On CCL’s call: Understanding emotions about climate change
By Flannery Winchester
Each month, Citizens’ Climate Lobby hosts an international call featuring a guest speaker to educate listeners on topics related to climate change and our Carbon Fee and Dividend proposal.
The guest speaker for April 2016 was Dr. Renee Lertzman, a practicing climate change engagement specialist, applied researcher and senior advisor for the Center for Sustainable Energy, along with teaching Psychology and Environmental Education and Communications at Royal Roads University. Her most recent book is called “Environmental Melancholia: Psychoanalytic Dimensions of Engagement,” and she joined our April call to discuss the intersection of psychology and climate change advocacy.
As many of us know already, successful environmental advocacy really comes down to human relationships: Relationships with our neighbors, potential CCL members, our elected representatives and their staff. And because those relationships are built with thinking, feeling people, it’s crucial to understand how people engage with climate change on a psychological level. Dr. Lertzman said, “Whether you’re an engineer, a technician, a campaigner or a communications professional, understanding the psychological dimensions of climate change is completely integral and essential to be as effective as we can be.”
To get people engaged, they have to get emotional
When advocating for climate change legislation like Carbon Fee and Dividend, the goal is to get people at all levels engaged. But what does “engagement” really mean? “What it often means is that we want to get people to care, we want to get people motivated, and we want to make people act,” Dr. Lertzman said. Unfortunately, she pointed out, our efforts are often ineffective.
But why? It turns out, according to research done by British psychologists Drs. Lorenzoni and Whitmarsh, the environmental engagement we want can’t happen unless people are involved on “cognitive, behavioral and affective levels.” The key is that “affective” part — the emotional dimension. In order to fully reach people and galvanize them toward climate action, we have to understand how they emotionally engage with the topic of climate change.

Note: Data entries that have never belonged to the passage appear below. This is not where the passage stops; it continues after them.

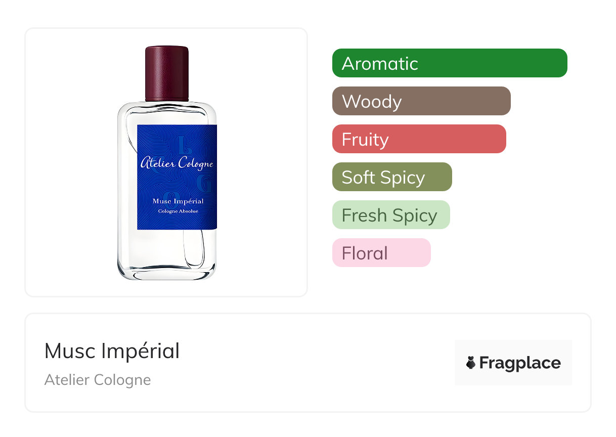Click the Fresh Spicy accord bar

tap(391, 215)
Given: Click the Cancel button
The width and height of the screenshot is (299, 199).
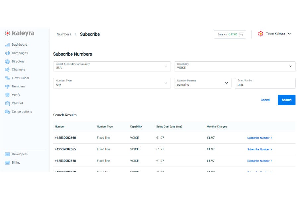Looking at the screenshot, I should click(265, 100).
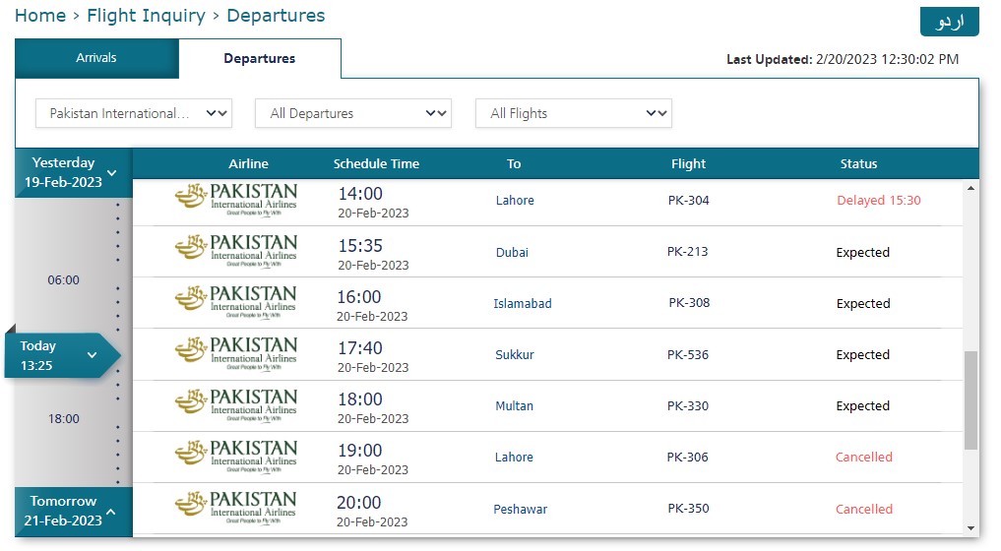Expand Yesterday 19-Feb-2023 section

coord(74,172)
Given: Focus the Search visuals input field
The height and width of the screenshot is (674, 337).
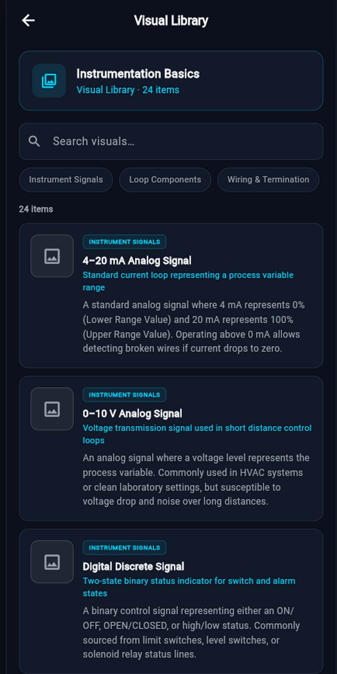Looking at the screenshot, I should point(171,141).
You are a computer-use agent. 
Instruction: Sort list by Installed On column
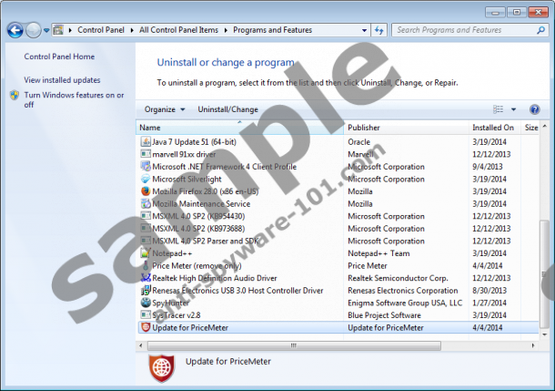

Climate change — it’s scary stuff
So let’s take a look at that emotional level. Imagine you know nothing about climate change — you’re just living your life, working a steady job, and enjoying your family. Suddenly someone on social media or at a dinner party starts talking about the danger of climate change, and the ways it could devastate YOUR community. You start worrying about more flooding, more heat waves, unpredictable superstorms… pretty scary, right?
Dr. Lertzman pointed out, getting that information “can arouse such profound anxiety — that we’re not even conscious of — that we can end up in a place we don’t want to be.” And that place is a place of defensiveness. People might try to minimize the threat by telling themselves it’s not all that bad. People might be so frightened at the prospect that they simply say, “I don’t want to hear about it.” And this is normal, Dr. Lertzman explained. Our natural tendency is to protect ourselves from distress in situations that are unthinkable — like climate change. “Fear and anxiety literally shut down our frontal lobe, so we’re unable to engage in the kind of foresight that’s needed right now.”
So that’s a very critical piece of the puzzle, Dr. Lertzman said. “Working with these dynamics is just as important as understanding the science, the policy, the technology — every aspect that we think is critical to climate work. Understanding the affective, or the emotional, is equally as important.” Once we know where people are emotionally, we can connect and truly engage them.
Feeling safe leads to success
The first step to drawing people out of that anxious, fearful space around climate change is making them feel safe. But it’s not practical for us to all sit around in a therapist’s office together, so Dr. Lertzman said, “We’re going to have to innovate ways to create safety.” This includes listening, creating a safe environment where people can feel what they’re feeling, and developing skills such as motivational interviewing and open questions that help us be more effective in our interactions.
Dr. Lertzman conducted some qualitative research to explore this very point. She designed interviews and focus groups with 30 U.S. Republicans intended to cultivate conversation. Nobody was asked point blank, “What do you think about climate change?” or “What do you think about a carbon tax?” In the absence of those direct questions, Dr. Lertzman found that people shared really diverse concerns, internal conflict and desires. Dr. Lertzman even remembers hearing a very conservative man in the group say, “If I knew that climate change was real, I would become a climate activist.”
“What [this research] demonstrates is irrefutable,” Dr. Lertzman said. “When we are able to really acknowledge people’s anxieties and concerns, we’re more able to move them into the aspirational.” As soon as we really listen to people’s worries and anxieties, we can directly address them and move closer to a solution — together.